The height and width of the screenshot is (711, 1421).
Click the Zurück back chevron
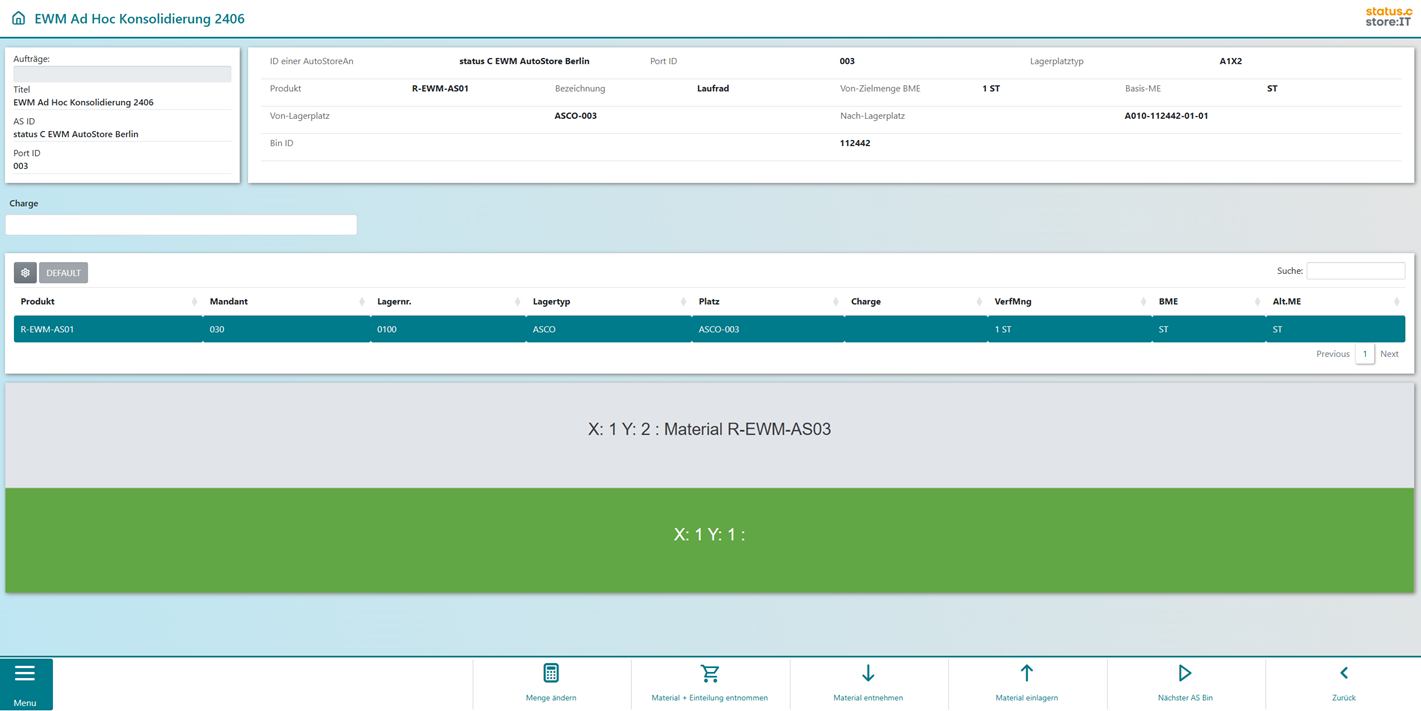click(1344, 674)
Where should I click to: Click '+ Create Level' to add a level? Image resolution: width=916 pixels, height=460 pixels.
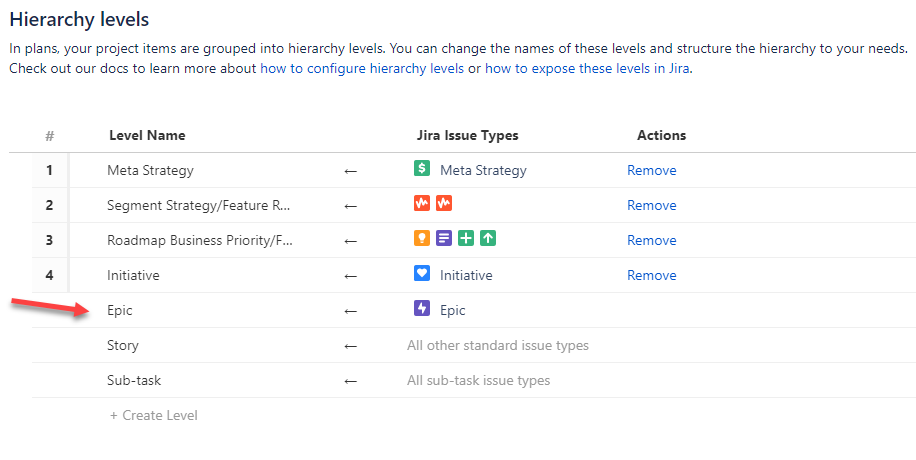[x=154, y=415]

________

→ **WHAT THE TASK ASKS**
Output only the lines running from the one containing "Click the Zurück back chevron" to the end of the records, inclusive and exact; skip the pictures.

→ **ANSWER SECTION**
Click the Zurück back chevron
click(1344, 674)
Where should I click to: Click '+ Create Level' to add a level? Image resolution: width=916 pixels, height=460 pixels.
[x=154, y=415]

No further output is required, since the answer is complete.